Specifically, the eighth transistor T 8 has a first end, a second end, and a control end. The first end of the eighth transistor T 8 is coupled to the first voltage VGL. The second end of the eighth transistor T 8 is coupled to the control end P of the third transistor T 3 . The control end of the eighth transistor T 8 is coupled to the third gate signal 112 _(N+1). The ninth transistor T 9 has a first end, a second end, and a control end. The first end of the ninth transistor T 9 is coupled to the second end of the seventh transistor T 7 . The second end of the ninth transistor T 9 is coupled to the first voltage VGL. The control end of the ninth transistor is coupled to the first gate signal 112 _(N−1). In addition, in this embodiment, the second end of the sixth transistor T 6 is coupled to a third voltage LVGL, and the third voltage LVGL is less than the first voltage VGL.

An operation mode of the gate driver circuit 310 during each drive period can be followed by the embodiments of FIG. 2 and FIG. 3 .

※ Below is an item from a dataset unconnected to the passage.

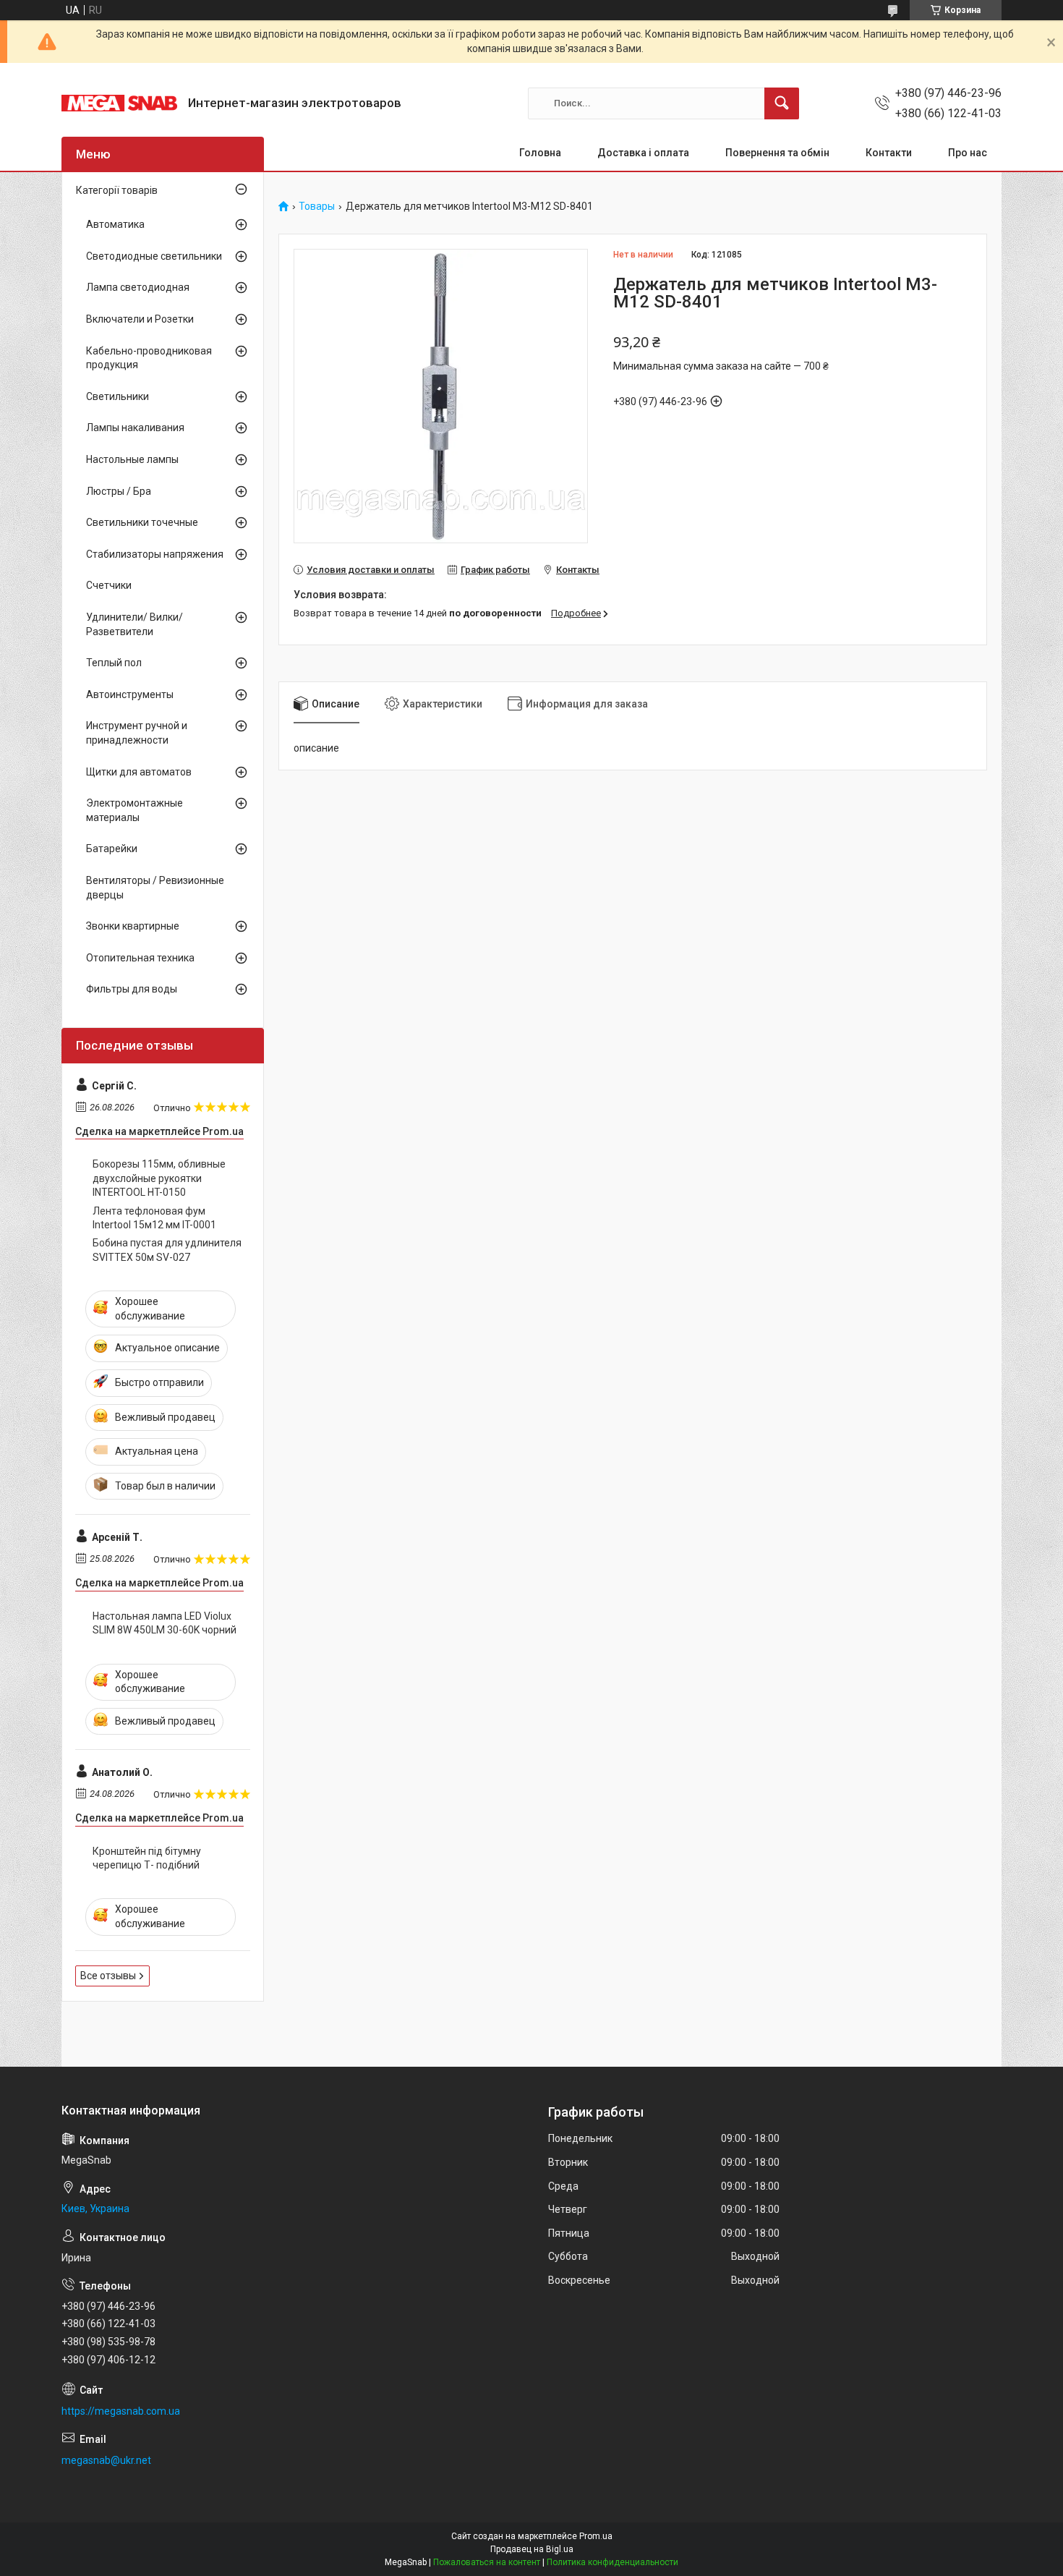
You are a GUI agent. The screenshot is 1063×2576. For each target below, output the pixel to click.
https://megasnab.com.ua (120, 2411)
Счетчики (109, 585)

To sum up, in the embodiment of the disclosure, the gate driver circuit may use seven or nine transistors and two capacitors to realize the function of driving the electronic paper display panel. In the embodiment using seven transistors, the number of transistors in the gate driver circuit may be reduced, reducing an area of a circuit layout. Reducing the area of the circuit layout further allows for a narrower bezel design. By using the fourth transistor, the second gate signal may be kept at a low level to maintain the stability of the voltage of the gate line. In addition, the second pulse signal is used to control the fifth transistor so that the fifth transistor does not need to use a diode connection method to avoid the consumption of short-circuit current. Moreover, the gate driver circuit is disposed on the electronic paper display panel, which is a GOA (gate on array) design, eliminating the need for a separate gate driver chip and reducing production costs.

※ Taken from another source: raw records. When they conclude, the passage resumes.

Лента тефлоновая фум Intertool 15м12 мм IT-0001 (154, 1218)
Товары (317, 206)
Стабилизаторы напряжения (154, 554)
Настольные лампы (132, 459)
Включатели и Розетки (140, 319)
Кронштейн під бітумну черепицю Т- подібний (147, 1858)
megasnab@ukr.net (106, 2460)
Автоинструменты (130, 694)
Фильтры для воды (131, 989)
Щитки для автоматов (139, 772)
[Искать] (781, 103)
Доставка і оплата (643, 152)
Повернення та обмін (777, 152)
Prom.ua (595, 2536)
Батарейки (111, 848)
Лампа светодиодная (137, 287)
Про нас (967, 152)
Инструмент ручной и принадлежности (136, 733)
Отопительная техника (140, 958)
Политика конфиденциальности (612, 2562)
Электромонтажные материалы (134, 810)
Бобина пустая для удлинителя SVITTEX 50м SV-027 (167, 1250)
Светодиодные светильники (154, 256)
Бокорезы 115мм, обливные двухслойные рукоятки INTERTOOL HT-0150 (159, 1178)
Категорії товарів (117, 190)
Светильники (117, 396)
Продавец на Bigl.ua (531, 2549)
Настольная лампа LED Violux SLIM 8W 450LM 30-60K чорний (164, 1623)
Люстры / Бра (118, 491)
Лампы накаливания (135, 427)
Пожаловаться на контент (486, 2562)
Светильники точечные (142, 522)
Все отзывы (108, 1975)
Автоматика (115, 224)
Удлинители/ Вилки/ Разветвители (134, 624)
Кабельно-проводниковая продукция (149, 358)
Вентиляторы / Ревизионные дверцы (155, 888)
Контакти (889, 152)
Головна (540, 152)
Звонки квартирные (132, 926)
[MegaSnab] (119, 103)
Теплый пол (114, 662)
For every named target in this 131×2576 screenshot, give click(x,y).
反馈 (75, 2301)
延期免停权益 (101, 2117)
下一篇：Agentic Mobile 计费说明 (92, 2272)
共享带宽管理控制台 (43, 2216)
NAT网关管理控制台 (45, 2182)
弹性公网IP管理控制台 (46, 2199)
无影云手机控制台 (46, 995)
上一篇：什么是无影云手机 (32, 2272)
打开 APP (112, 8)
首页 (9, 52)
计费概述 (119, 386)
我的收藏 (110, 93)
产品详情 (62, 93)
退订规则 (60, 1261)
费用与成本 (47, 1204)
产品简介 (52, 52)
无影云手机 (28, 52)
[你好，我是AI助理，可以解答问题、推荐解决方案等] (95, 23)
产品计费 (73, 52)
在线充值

It will be apparent to those skilled in the art that various modifications and variations can be made to the disclosed embodiments without departing from the scope or spirit of the disclosure. In view of the foregoing, it is intended that the disclosure covers modifications and variations provided that they fall within the scope of the following claims and their equivalents.